Skip Navigation
Skip to Menu Toggle Button

UMGC Policy X-1.10 Identity and Access Management

Policy CategoryPolicy OwnerVersion Effective DateReview CyclePolicy Contact
X. Information Governance, Security & TechnologyChief Transformation OfficerMarch 28, 2023Every 2 yearsinfosec@umgc.edu
  1. Purpose

    The purpose of this policy is to establish information security standards for the identity and access management processes relevant to University of Maryland Global Campus ("UMGC" or "University") Information Technology Resources.
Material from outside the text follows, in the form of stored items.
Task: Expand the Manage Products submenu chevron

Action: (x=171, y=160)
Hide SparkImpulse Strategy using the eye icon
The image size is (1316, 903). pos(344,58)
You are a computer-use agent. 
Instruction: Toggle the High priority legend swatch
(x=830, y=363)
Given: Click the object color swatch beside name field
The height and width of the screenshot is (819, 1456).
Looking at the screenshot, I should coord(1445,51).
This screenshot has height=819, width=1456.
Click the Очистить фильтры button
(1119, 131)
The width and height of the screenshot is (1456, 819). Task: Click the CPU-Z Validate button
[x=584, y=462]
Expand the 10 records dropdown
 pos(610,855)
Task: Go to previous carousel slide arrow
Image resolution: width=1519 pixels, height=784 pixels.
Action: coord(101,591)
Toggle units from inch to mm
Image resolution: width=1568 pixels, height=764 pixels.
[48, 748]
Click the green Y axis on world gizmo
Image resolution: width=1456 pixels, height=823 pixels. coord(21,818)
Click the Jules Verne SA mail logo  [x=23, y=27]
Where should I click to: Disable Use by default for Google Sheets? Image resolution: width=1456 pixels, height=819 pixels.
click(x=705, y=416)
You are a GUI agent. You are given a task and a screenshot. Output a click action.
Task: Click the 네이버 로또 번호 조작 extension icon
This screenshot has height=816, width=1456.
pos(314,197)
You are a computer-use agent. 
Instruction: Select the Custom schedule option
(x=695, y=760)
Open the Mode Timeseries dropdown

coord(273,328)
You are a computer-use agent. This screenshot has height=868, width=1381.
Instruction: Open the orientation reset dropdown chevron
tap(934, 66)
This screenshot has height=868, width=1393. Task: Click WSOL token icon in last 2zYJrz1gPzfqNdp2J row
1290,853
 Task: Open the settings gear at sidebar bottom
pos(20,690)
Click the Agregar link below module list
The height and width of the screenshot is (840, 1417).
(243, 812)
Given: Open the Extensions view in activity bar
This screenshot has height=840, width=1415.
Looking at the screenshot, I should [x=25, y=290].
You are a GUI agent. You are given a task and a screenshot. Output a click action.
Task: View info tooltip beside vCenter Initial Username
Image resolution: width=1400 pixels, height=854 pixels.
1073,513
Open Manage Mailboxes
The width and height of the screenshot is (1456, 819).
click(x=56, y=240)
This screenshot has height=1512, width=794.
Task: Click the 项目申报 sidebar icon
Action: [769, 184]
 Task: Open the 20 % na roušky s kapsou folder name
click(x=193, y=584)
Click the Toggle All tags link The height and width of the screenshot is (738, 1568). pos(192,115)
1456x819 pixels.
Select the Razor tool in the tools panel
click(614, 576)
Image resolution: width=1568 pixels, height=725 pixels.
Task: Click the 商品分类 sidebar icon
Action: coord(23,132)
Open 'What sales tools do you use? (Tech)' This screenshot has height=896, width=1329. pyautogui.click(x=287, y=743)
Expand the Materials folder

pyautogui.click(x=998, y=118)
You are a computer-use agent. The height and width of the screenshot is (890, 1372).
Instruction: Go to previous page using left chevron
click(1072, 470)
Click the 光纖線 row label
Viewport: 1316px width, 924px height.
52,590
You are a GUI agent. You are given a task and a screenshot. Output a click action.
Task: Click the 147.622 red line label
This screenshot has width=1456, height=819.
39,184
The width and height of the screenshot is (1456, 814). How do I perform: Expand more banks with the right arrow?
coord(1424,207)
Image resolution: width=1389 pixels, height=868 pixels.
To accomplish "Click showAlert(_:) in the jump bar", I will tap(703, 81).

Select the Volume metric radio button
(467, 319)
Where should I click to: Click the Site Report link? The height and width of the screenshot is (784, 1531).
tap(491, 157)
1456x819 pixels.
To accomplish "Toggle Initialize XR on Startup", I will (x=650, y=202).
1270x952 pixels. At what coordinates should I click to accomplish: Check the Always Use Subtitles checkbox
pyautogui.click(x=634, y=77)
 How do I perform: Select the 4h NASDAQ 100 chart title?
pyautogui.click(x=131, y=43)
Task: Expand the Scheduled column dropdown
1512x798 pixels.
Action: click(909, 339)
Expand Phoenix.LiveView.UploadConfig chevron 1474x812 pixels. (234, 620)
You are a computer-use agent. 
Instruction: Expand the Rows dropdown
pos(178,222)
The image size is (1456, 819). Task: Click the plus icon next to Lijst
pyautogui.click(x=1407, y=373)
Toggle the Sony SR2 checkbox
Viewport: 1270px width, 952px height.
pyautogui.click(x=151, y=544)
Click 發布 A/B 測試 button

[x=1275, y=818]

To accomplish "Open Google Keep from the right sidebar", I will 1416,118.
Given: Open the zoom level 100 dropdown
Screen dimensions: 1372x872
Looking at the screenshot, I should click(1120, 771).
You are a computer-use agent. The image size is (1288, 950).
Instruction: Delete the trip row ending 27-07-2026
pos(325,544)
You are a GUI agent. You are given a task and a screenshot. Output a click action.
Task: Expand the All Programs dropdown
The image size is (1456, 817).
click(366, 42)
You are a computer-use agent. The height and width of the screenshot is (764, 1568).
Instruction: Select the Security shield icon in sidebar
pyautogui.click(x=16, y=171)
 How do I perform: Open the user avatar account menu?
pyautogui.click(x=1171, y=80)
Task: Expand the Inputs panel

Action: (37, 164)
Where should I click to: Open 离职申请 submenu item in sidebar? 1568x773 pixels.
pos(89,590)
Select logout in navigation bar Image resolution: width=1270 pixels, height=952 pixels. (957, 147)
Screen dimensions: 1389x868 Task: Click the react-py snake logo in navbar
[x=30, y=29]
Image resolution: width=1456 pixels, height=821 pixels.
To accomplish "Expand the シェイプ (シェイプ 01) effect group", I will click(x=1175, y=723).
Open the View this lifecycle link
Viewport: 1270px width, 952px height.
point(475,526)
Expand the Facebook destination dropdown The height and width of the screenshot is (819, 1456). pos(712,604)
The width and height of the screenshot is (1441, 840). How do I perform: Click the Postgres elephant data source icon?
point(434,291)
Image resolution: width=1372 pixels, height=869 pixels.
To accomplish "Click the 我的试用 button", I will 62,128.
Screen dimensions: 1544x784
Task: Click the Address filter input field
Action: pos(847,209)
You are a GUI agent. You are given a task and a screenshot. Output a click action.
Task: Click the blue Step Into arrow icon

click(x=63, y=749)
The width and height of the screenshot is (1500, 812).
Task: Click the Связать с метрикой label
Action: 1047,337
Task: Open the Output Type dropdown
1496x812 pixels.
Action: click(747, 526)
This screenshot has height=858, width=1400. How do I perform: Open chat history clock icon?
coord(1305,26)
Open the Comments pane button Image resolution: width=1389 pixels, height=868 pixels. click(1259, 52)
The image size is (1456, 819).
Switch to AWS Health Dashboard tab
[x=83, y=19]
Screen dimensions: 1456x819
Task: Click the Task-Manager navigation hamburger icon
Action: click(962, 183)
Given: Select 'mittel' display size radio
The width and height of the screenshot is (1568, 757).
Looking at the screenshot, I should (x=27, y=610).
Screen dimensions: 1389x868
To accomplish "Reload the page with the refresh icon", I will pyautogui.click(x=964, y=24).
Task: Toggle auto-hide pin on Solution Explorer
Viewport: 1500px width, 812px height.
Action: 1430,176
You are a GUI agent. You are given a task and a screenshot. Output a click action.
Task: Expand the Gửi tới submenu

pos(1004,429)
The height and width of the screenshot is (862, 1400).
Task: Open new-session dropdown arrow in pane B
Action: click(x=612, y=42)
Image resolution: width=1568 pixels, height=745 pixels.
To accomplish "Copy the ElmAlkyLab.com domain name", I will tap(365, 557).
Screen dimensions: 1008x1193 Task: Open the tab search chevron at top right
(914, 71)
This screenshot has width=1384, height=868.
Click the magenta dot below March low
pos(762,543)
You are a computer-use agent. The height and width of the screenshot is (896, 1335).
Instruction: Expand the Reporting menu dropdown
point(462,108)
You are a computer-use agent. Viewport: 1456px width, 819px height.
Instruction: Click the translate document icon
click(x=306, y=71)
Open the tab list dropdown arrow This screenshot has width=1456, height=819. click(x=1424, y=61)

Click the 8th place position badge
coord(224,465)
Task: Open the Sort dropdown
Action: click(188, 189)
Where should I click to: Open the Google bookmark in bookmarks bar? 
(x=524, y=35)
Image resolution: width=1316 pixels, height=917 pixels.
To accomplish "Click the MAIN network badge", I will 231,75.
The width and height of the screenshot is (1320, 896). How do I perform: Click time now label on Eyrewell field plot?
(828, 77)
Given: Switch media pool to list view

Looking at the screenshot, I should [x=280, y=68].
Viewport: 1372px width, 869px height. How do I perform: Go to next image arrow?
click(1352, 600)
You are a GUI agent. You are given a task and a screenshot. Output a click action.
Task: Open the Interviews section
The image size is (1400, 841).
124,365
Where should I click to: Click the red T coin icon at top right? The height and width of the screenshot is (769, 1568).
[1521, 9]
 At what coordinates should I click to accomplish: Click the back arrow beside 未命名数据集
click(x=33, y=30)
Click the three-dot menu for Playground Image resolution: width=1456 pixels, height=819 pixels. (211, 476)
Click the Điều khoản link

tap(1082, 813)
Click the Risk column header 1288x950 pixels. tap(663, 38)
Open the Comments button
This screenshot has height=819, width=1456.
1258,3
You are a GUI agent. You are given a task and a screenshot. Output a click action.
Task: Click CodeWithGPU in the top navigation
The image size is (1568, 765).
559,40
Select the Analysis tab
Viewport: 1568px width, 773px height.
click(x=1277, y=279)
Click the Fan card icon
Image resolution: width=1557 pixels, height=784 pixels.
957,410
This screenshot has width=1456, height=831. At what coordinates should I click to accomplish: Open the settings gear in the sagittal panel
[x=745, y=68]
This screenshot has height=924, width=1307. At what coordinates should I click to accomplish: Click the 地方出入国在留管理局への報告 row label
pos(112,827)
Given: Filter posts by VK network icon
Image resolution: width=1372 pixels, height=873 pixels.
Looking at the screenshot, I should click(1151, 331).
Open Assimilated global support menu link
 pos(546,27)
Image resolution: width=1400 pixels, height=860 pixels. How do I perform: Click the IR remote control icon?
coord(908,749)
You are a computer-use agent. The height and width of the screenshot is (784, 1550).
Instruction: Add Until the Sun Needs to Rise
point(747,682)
  2. Scope and Applicability

    This policy applies to all University Information Systems and Information Technology Resources. All Users are responsible for adhering to this policy.

  3. Definitions

    Defined terms are capitalized throughout this Policy and can be found in the Information Governance Glossary.

  4. Account Management
    1. Information System Stewards must adhere to the University's Account Management Policies, UMGC Policy X-1.19A Account Management (UMGC Learner Community) and UMGC Policy X-1.19B Account Management (UMGC Workforce), when creating, administering, and disabling University Accounts.
    2. Users must take security awareness training within 90 days of their hire date as required by UMGC Policy X-1.05 Information Security Awareness and Training Policy.
  5. Authentication
    1. University Information Resources that provide authentication services shall uniquely identify (e.g., username) users prior to allowing access to the said systems.
    2. Whenever possible and reasonable, any application or Information System, whether on premise or in the cloud, should use Single Sign-on authentication.
    3. Unique identifiers shall not be reused once assigned to a user.
    4. Multi-Factor Authentication (MFA) should be used to protect Critical Information Systems (CIS) whenever possible and reasonable to do so.
    5. Passwords must be constructed in accordance with the minimum requirements of the most recent University System of Maryland IT Security Standards and where technically feasible, should further meet the following requirements:
      1. Authorized User Account passwords must meet a minimum length of 8 characters.
      2. Administrative and Privileged Account passwords must meet a minimum of 10 characters.
      3. Shared account passwords must be changed upon termination or transfer of an Employee or Contractor with whom the account password(s) have been shared.
      4. Passwords must contain a mix of alphanumeric characters. Passwords must not consist of all digits, all special characters, or all alphabetic characters.
      5. Automated controls must ensure that passwords are changed at least annually for general users, and at 90-day intervals for administrative- level accounts.
      6. User IDs associated with a password must be disabled for a period of time after not more than 6 consecutive failed login attempts. A minimum of 10 minutes is required for the reset period.
      7. Password must not be the same as the User ID.
      8. Store and transmit only encrypted representation of passwords.
      9. Password must not be displayed on screens.
      10. Users must not share passwords except with other approved Users of a shared account.
      11. Initial passwords and password resets must be issued pre-expired forcing the user to change the password upon first use.
      12. Password reuse must be limited by not allowing the last 10 passwords to be reused. In addition, password age must be at least 2 days.
      13. When a user password is reset or redistributed, the validation of the User identity must be at least as strong as when originally established.
      14. Expired passwords must be changed before any other system activity is allowed.
  6. Auditing
    1. Information System Stewards are responsible for ensuring that audit trails are maintained to record appropriate events and actions occurring in the Information System.
    2. Audit procedures are to be defined to periodically review the audit records of Information Systems for unusual or suspicious activities or suspected violations.
  7. Exceptions

    Exceptions to this policy should be submitted to the Sr. Director, Information Security for review and approval. If an exception is requested, a compensating control or safeguard should be documented and approved.

  8. Enforcement
    1. Any Employee, Contractor, or third-party performing duties on behalf of the University with knowledge of an alleged violation of this Policy shall notify the Sr. Director, Information Security as soon as practicable.
    2. Any Employee, Contractor, or other third-party performing duties on behalf of the University who violates this Policy may be denied access to Information Resources and may be subject to disciplinary action, up to and including termination of employment or contract or pursuit of legal action.
  9. Standards Referenced
    1. USM IT Security Standards, v.5, dated July 2022
    2. NIST SP 800-171r2 “Protecting Controlled Unclassified Information in Nonfederal Systems and Organizations”, dated February 2020
    3. Cybersecurity Maturity Model Certification (CMMC), v.2.0, dated December 2021
  10. Related Policies
    1. UMGC Policy X-1.02 Data Classification 
    2. UMGC Policy X-1.04 Information Security 
    3. UMGC Policy X-1.05 Information Security Awareness and Training Policy
    4. UMGC Policy X-1.06 Information Security Incident Response 
    5. UMGC Policy X-1.12 Acceptable Use 
    6. UMGC Policy X-1.19A Account Management (UMGC Learner Community) 
    7. UMGC Policy X-1.19B Account Management (UMGC Workforce)
  11. Effective Date: This policy is effective as of the Version Effective Date set forth above.